1. Introduction

Over the past couple of decades Vertical External Cavity Semiconductor Lasers (VECSELs) have been developed to provide high output powers over a wide range of fundamental lasing wavelengths (670 nm – 2.4 µm) as a result of semiconductor heterostructure bandgap engineering [1–3]. In particular, the well-developed VECSEL heterostructures based on GaAs/InGaAs semiconductors are ideal for generating high power continuous wave (cw) outputs in the 900 nm to 1200 nm range [4]. The free-space external cavity of VECSELs combined with optical pumping allows for excellent mode quality in a compact and flexible device [5]. The access to the high intracavity circulating power also allows for efficient second harmonic generation (SHG) providing tunability via the second-harmonic in addition to the fundamental, and single frequency operation can be obtained if intracavity etalons or birefringent filters are used [6,7].

So far VECSEL technology has been exclusively aimed at producing high power and wavelength tunable beams with a Gaussian transverse profile. On the other hand, higher-order modes other than the Gaussian are currently of great fundamental and technological interest, including Hermite-Gaussian [8], Laguerre-Gaussian [9], and Bessel-Gauss beams [10] to mention a few. Some previous works have considered laser systems for generating these higher-order modes [11–15], including Laguerre-Gaussian modes from a microlaser [13], optically pumped solid state lasers [14,15], and spatially structured vertical cavity surface emitting lasers with mode shaping with integrated optical elements [16–18]. These important works do not, however, offer the potential for combined high power and tunability, and are not necessarily well adapted to intracavity SHG as VECSELs are. In the context of nonlinear optics, the generation of light with controllable spatial patterns using single-pass sum frequency generation (SFG) in a quasi-phase matched crystal [19], as well as sum frequency and second harmonic generation with laser beams carrying orbital angular momentum [20, 21] have been explored. This opens up the door to generating spatially structured light using wave mixing.

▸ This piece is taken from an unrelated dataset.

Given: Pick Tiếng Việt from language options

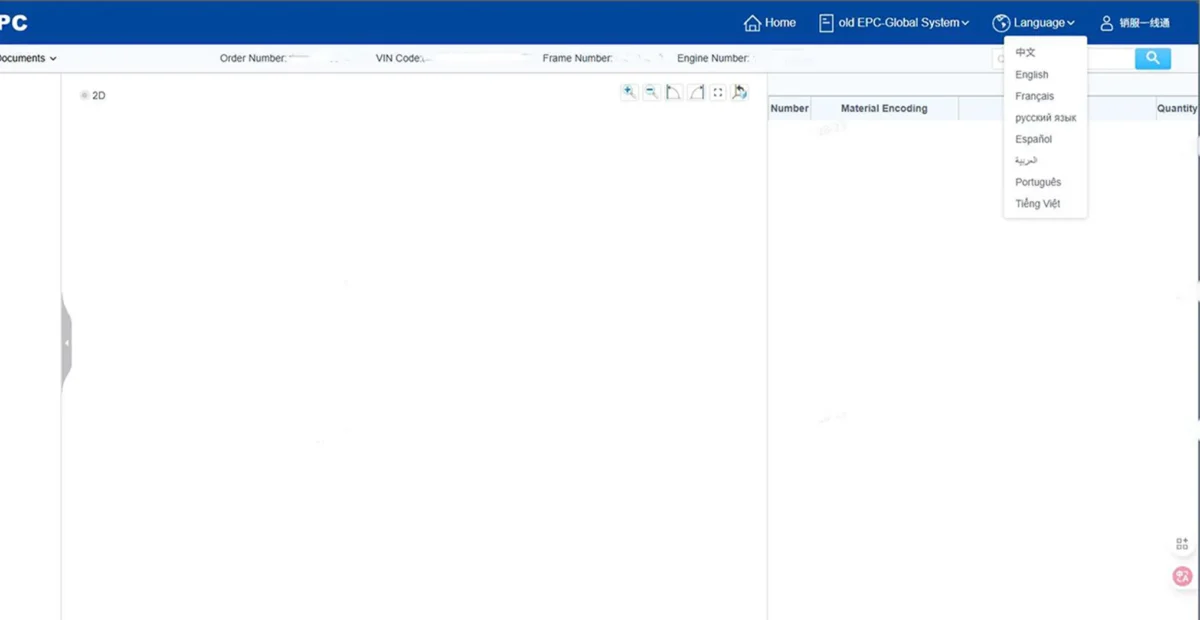Looking at the screenshot, I should pos(1037,204).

Our goal in this paper is to initiate the experimental and theoretical study of the generation of high-power spatially structured beams in VECSELs, both at the fundamental wavelength and for the beams generated via intracavity SHG. As a first step in Section 2 we show that a mode-control element (MCE) inserted into a linear cavity VECSEL can be used to control oscillation of the cavity field on a selected higher Hermite-Gaussian beam for the fundamental field. Thus, in this paper we focus attention on HG-like modes. In the next stage in Section 3 we consider intracavity SHG using a lithium triborate (LBO) crystal in a V-cavity geometry, and with a variety of HG modes for the fundamental as selected by the MCE. Here we show that the spatial structure of the generated light may be controlled using both phase-matching in the LBO crystal and changing the spatial position of the crystal with respect to a flat cavity mirror. We remark that the spatial structure of the generated light is HG-like in that it has the intensity structure of those modes, but not necessarily the phase structure. Having said this for most if not all applications of HG modes, such as atom trapping [22–24] and manipulation of biological cells [25], rely on the intensity structure alone. This highlights the utility of VECSEL technology as a source of structured light for such applications.

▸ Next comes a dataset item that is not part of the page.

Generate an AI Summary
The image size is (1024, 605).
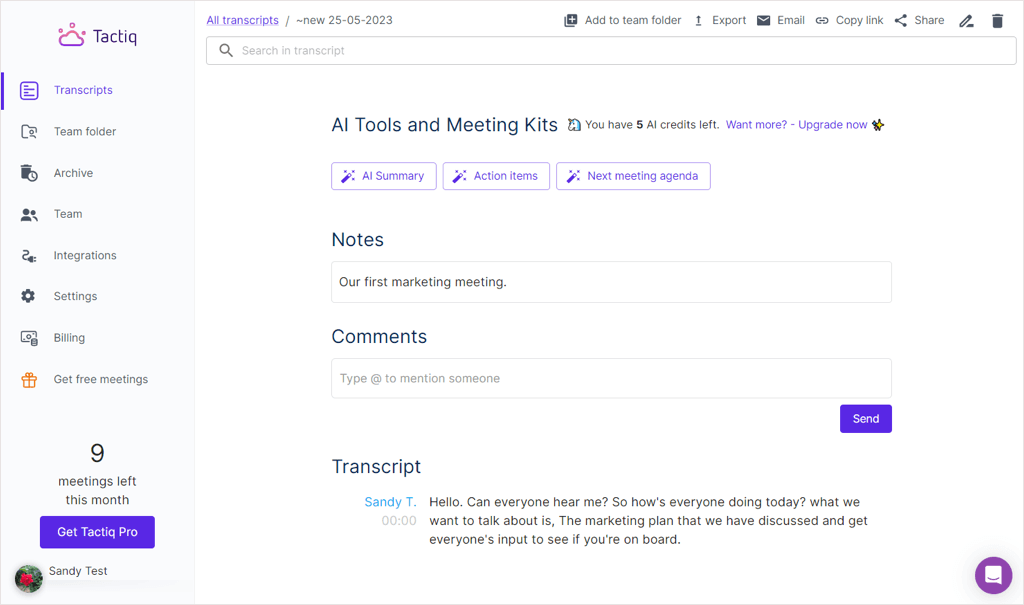click(383, 176)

2. Hermite-Gaussian modes at the fundamental wavelength

In this Section, we describe the properties and operation of a linear cavity VECSEL as illustrated in Fig. 1. In particular, we demonstrate that this system may be made to operate on higher-order HG modes at the fundamental wavelength and we characterize the mode properties.

 

Fig. 1 Schematic of the VECSEL setup for fundamental operation.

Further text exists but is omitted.